I'd look at "Sam". My dog "Dutch" is out of Am/Can UKC CH Poplar Forrest Play It Again Sam MH UD RE WCX CDX. Julie Mach of Highvoltage Retrievers did a repeat bredding on him with her bitch Belle's Image of Tradition. Dutch went 5 for 5 in masters. And achieved both his MH and HRCH title by 2 1/2 yrs old. He did this while also being a fulltime guide dog, having over 2500 birds shot over him -- www.goosehuntinginc.com. Dutch is my first and only dog to ever run in hunt tests. He is amateur trained and handled. His brother "Jet" is also a young Master Hunter. I have been over-the-top happy with Dutch. I know Jet's owner is equally happy.


----------



## trouble (Apr 10, 2006)

Wow I was reading this thread and realized that girl Belle's Image of Tradition is out of a chocolate girl I bred. Ch Rainbo Listen to your heart. One of those should have kept her pups The Hunts bought her from me and Shannon Stone finished her with 2 majors and a group placement. Wow small world. They intended on getting her JH but their focus changed. Have always tried to breed working retrievers that have correct structure. Thanks for the smile.


----------



## awackywabbit (Dec 24, 2012)

mathewrodriguez said:


> I'd look at "Sam". My dog "Dutch" is out of Am/Can UKC CH Poplar Forrest Play It Again Sam MH UD RE WCX CDX. Julie Mach of Highvoltage Retrievers did a repeat bredding on him with her bitch Belle's Image of Tradition. Dutch went 5 for 5 in masters. And achieved both his MH and HRCH title by 2 1/2 yrs old. He did this while also being a fulltime guide dog, having over 2500 birds shot over him -- Dutch is my first and only dog to ever run in hunt tests. He is amateur trained and handled. His brother "Jet" is also a young Master Hunter. I have been over-the-top happy with Dutch. I know Jet's owner is equally happy.
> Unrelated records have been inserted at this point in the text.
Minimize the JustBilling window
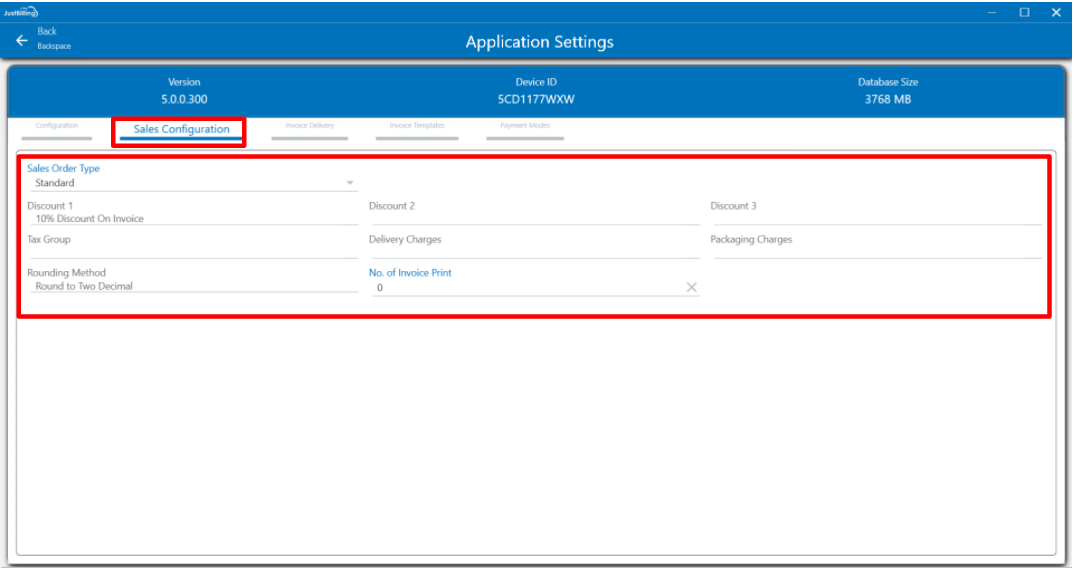This screenshot has width=1074, height=574. [x=992, y=12]
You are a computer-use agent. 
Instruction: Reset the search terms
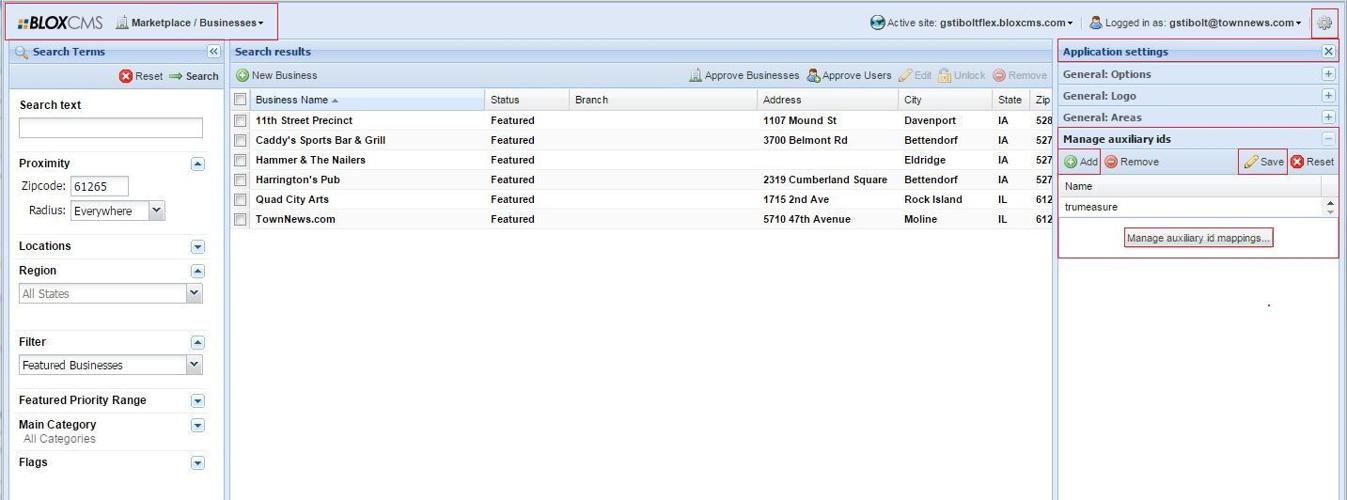coord(141,76)
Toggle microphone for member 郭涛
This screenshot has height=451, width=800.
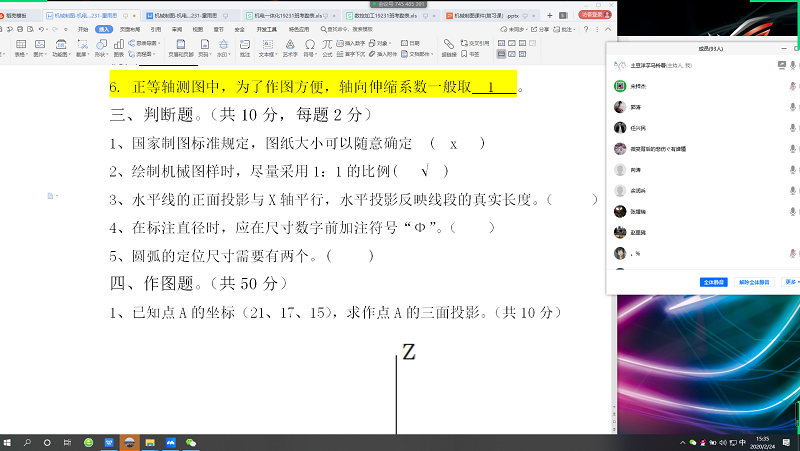792,106
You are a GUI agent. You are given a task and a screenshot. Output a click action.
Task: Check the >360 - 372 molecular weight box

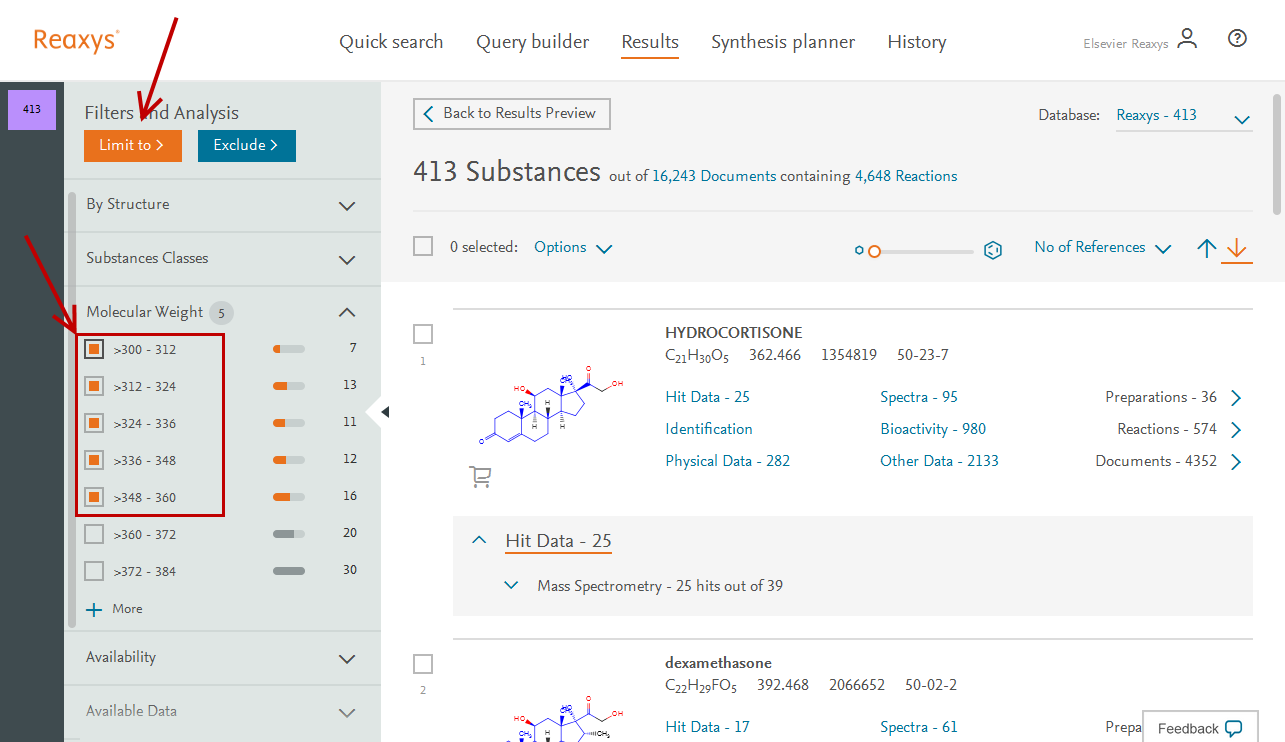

I am getting a pup out of Sam as well. They are about 4 weeks now so should have him home first week or so of February. I am looking forward to this pup and can't wait to see what he can do.


----------



## Redmarklabs (Jan 10, 2013)

I own Jett, MH, one of the Sam/Belle's Tradition pups bred by Julie Mach. Awesome pedigree. 4 CH/MH dogs in the first 6 dogs on the pedigree. Only Belle's Traditon is not at least a CH although she is pointed. Jett is headed to the show ring next week and will be handled by Brian Livingston in order to achieve his CH. We will be breeding his full sister (she only has JH, due to us putting all our energy/funds into Jett) to Rio as soon as our Kaymie comes into season. She was due in December so anytime now. BYW: Belle's Image of Tradition is out of CH Belle Tradition OBroad Reach, MH and CH Rainbo Listen to Your Heart.

I also highly recommend Kerrybrook as well. We have a new girl coming out of Vince this week


----------



## Redmarklabs (Jan 10, 2013)

Oh, I also have a young Goose girl that is showing wonderful progress and is drop dead gorgeous


----------



## Steve B. (Jul 20, 2004)

Angie B said:


> Amy is 22" and I didn't tape Casey but I'm guessing he's 24". Amy is around 55lbs and when I saw Casey he was in the upper 70's.
> 
> This dog has a nice top line as well as a gait. His movement was solid and he was in good physical shape. After 2 series, my wife and I both gaited the dog in front of Angie, I also believe Angie took some video, didn't you? He has a good working attitude and personality to boot. We ran along side him in the same MH flight that weekend.


----------



## Aussie (Jan 4, 2003)

I have been pondering!! D a n g e r o u s!! ha!!

Angie and cross bench/field breeders, what traits are you achieving using bench labradors in working/field dogs?

Angie, from memory and correct if I am wrong..you were once a dairy farmer. From my limited experience speaking to dairy farmers they may cross Jerseys and Friesians to obtain better quality and quantity. 

After you have a bench and AKC hunt test champion.....who do you breed to .........show or field? 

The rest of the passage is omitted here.